Принято считать, что критик выступает в качестве посредника между писателем и читателем, помогая последнему понять подлинный, объективный смысл художественных произведений. Постепенно в литературном движении всё чаще и чаще стали звучать со страниц различных изданий мысли о том, что у каждого из нас свой Шекспир, свой Достоевский, свой Шолохов. Такое допущение приводит к серьёзным теоретическим и практическим ошибкам. Если у каждого свой Гёте, свой Булгаков, свой Шолохов, то почему же не может быть своей правды, своей народности, своего понимания идеалов, своего понимания совести, долга перед отечеством, своего толкования подвига и героического в жизни и искусстве?
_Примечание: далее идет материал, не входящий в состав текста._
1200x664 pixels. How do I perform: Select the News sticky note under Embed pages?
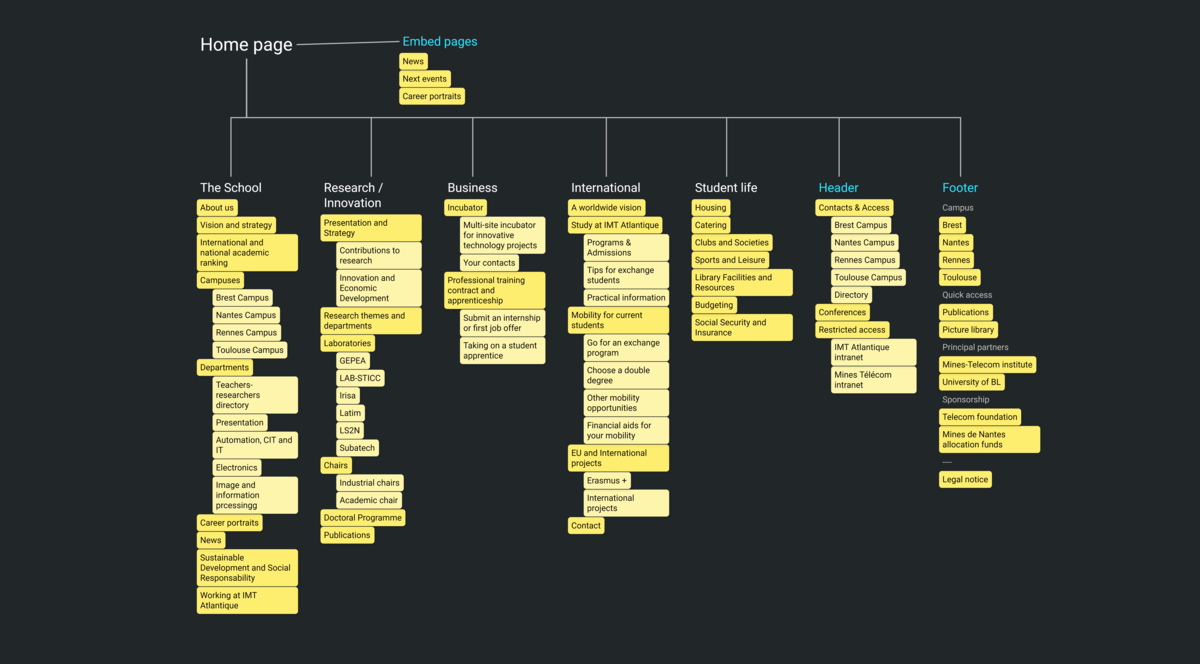click(x=413, y=61)
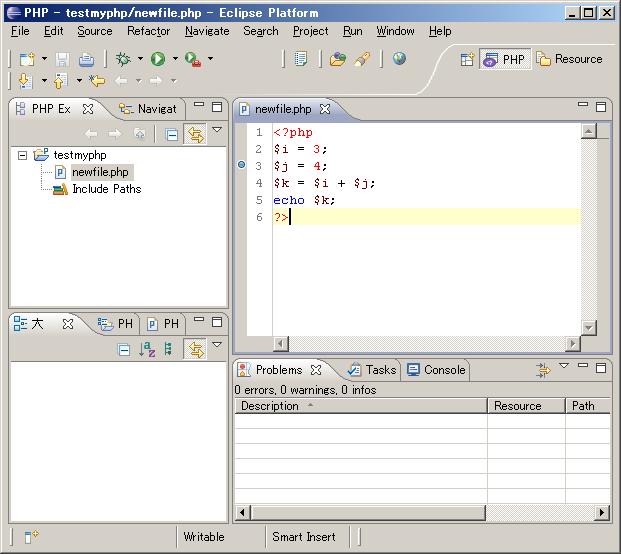Click the Print icon in toolbar

(87, 59)
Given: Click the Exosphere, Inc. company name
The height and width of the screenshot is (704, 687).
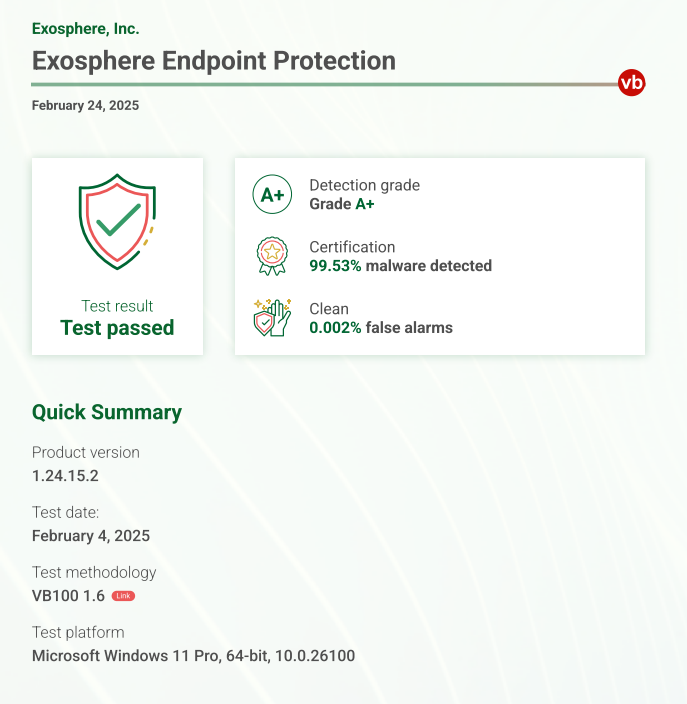Looking at the screenshot, I should [x=85, y=29].
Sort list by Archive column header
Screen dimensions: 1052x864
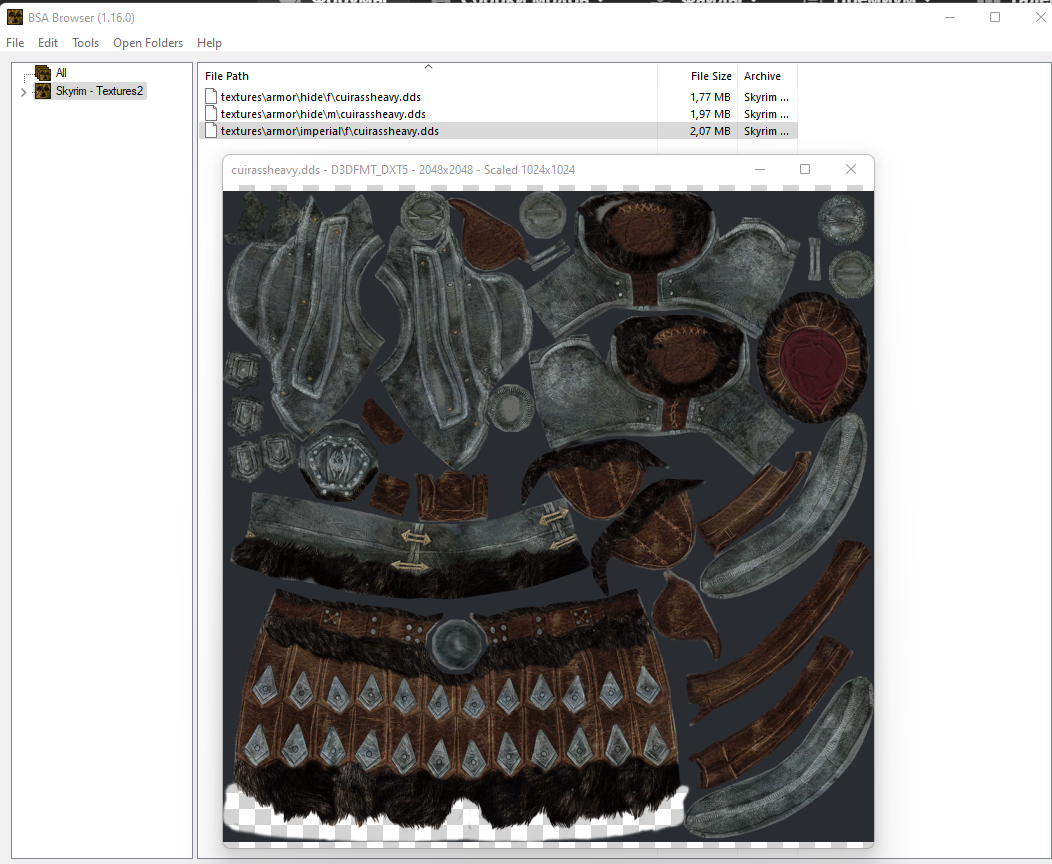pyautogui.click(x=762, y=76)
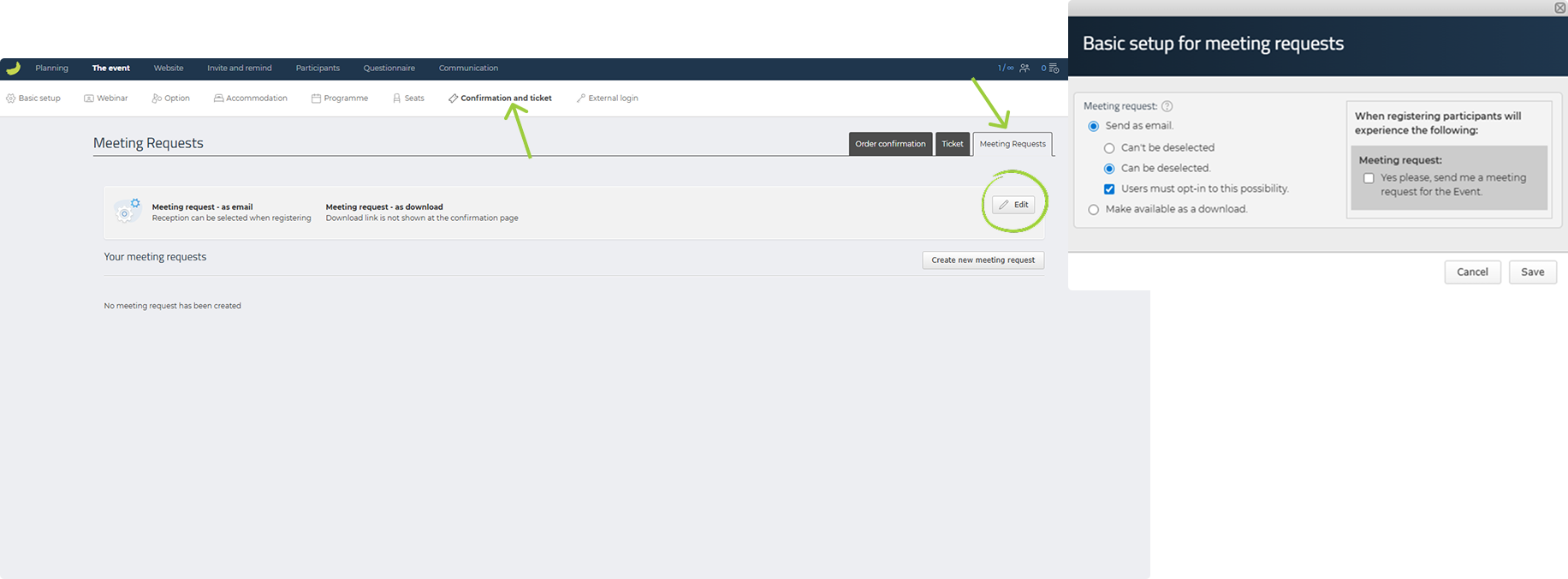Select the Send as email option

coord(1094,126)
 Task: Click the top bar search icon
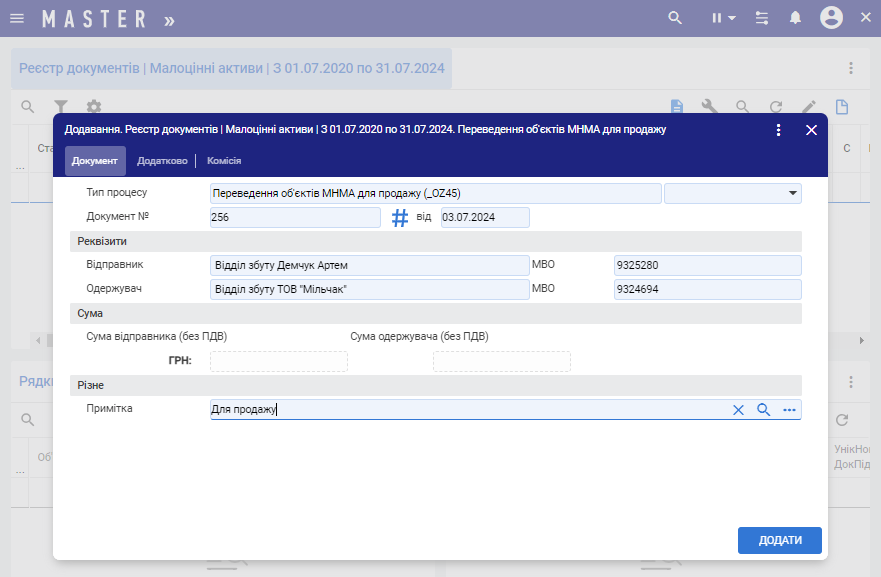[x=675, y=18]
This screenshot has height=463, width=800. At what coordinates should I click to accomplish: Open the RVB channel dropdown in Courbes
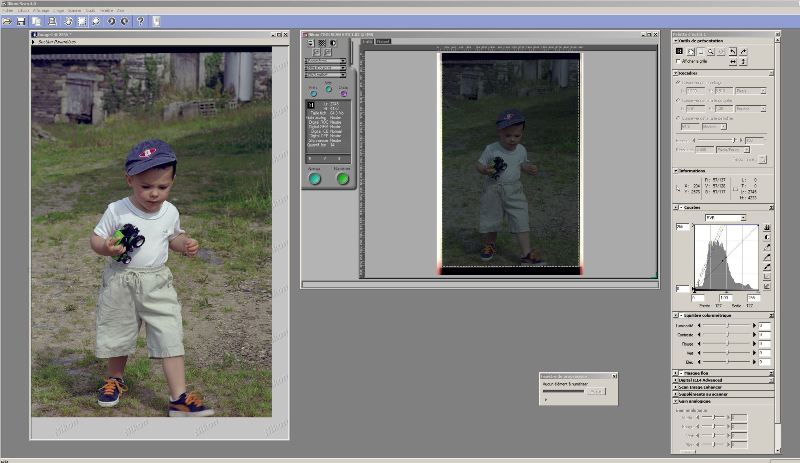click(x=725, y=217)
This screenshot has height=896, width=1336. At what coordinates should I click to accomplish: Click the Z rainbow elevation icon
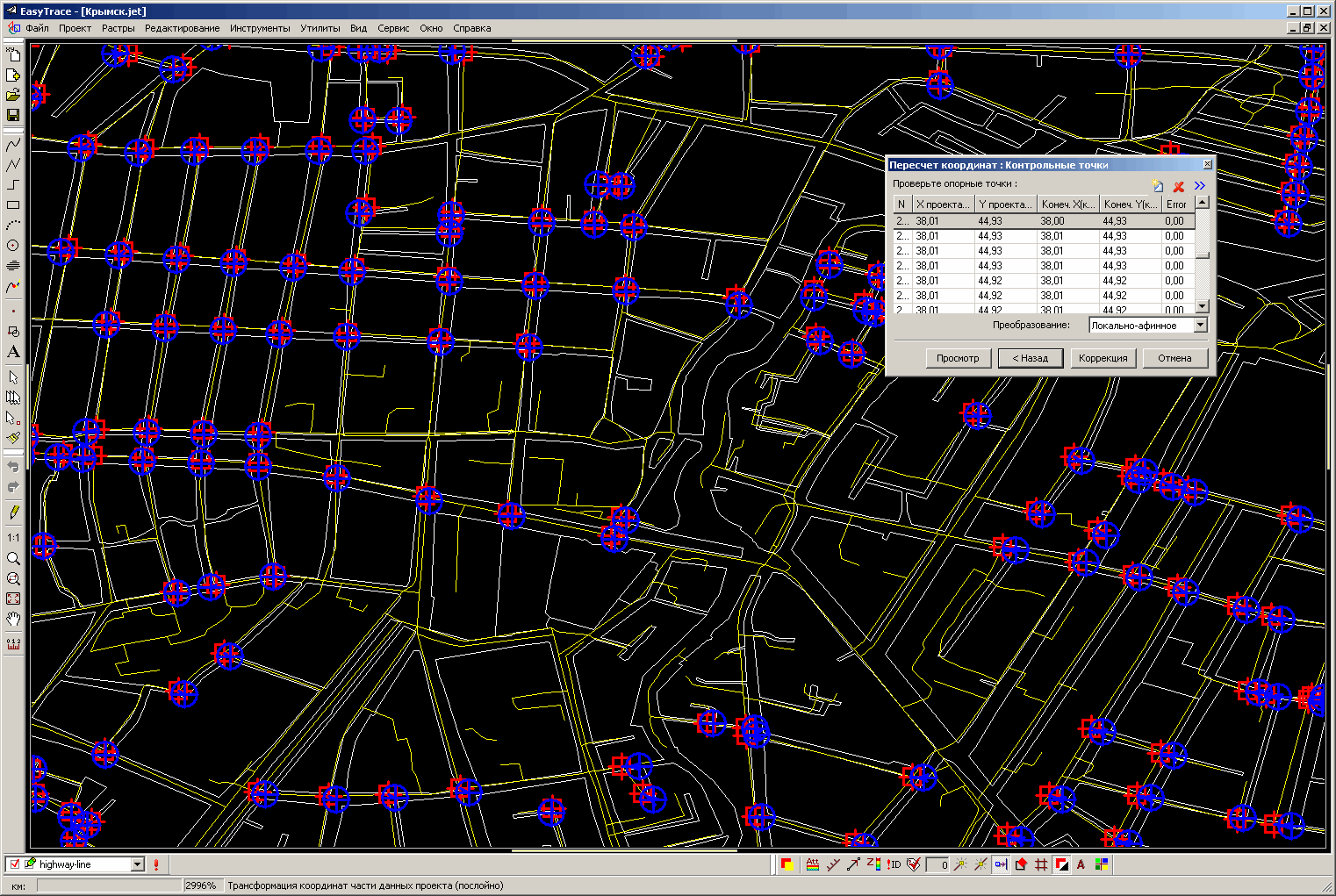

Если пойти по этому пути, то всё объективное можно подменить субъективным, произвольным.
Нередко случается, что в различных изданиях одни и те же литературные явления трактуются и оцениваются совершенно по-разному. Чему же удивляться, если у каждого из рецензентов, критиков может быть свой писатель, своё истолкование того или иного произведения, хотя в итоге порождается произвол в оценках, субъективизм и волюнтаризм в характеристике большого ряда произведений литературы и искусства! В те годы всё реже и реже вспоминались слова Белинского, Добролюбова, Плеханова, Горького об ответственности критика, о его роли в укреплении морально-нравственных устоев человека, в пробуждении усилиями критика патриотических и гражданских мыслей и чувств.
Критик – посредник между книгой и читателем. Вот почему он должен быть человеком высокой нравственности, с высоким чувством гражданской ответственности…
Редакция «Нового мира» в двух статьях – «По случаю юбилея» (1965. № 1) и «От редакции» (1965. № 9) – «высказала свои взгляды на принципы и практику журнальной работы». В журнале, например, писали: «Критику, выступающую на страницах нашего журнала, мы хотим видеть лишённой мелочных пристрастий и кружковой ограниченности вкусов, озабоченной существенными интересами литературы и жизни общества. Она призвана вести борьбу за глубокую идейность, реализм, народность художественного творчества, против убогой иллюстративности, конъюнктурной скорописи, формалистического «извития словес» и просто серятины. Наша критика, как и прежде, будет оценивать литературные произведения не по их заглавиям или «номинальному» содержанию, а прежде всего по их верности жизни, идейно-художественной значимости, мастерству, невзирая на лица и не смущаясь нареканиями и обидами, неизбежными в нашем деле».
Прекрасные слова! Но, к сожалению, нередко бывает так, что слова остаются только словами, а самые лучшие декларации не осуществляются на деле. Так получилось и со многими статьями «Нового мира». Нельзя сказать, что в этом журнале не было интересных, высоких по своему профессиональному мастерству литературно-критических статей, рецензий. Но их было не так уж много. А преобладали статьи и рецензии, в которых отчётливо выражены и «мелочные пристрастия», и «кружковая ограниченность вкусов», а случалось и так, что «просто серятина» высоко возносилась на поверхность современного литературного потока.
Широкие читательские круги «Нового мира» не могли не заметить, что в журнале были опубликованы интересные повести и рассказы В. Белова, В. Астафьева, Е. Носова, Б. Можаева, В. Лихоносова, но вот в критике чаще всего господствовали предвзятость, заушательство, групповые пристрастия. Именно отсюда ошибочные и несправедливые оценки некоторых произведений последнего времени. «Мы убеждены, что читатель ждёт от критики, – читаем в редакционной статье «Нового мира» (1965. № 9), – не робкой уклончивости, а внятной, громкой поддержки всего яркого, идейно значительного, талантливого, смелого в литературе и бескомпромиссного осуждения любой бездарности и поделки – под чьим бы именем она ни явилась на свет». Эти хорошие слова внушали надежды. Однако журнальная практика не оправдывала предполагаемых надежд.